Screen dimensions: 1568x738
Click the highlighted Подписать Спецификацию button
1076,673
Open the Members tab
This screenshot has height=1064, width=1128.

* * *

Reproduce all of the data above, substituting "marked" for "highlighted" wherever it occurs and keeping everything else identical.

> **Finished task**:
Screen dimensions: 1568x738
Click the marked Подписать Спецификацию button
1076,673
Open the Members tab
This screenshot has height=1064, width=1128.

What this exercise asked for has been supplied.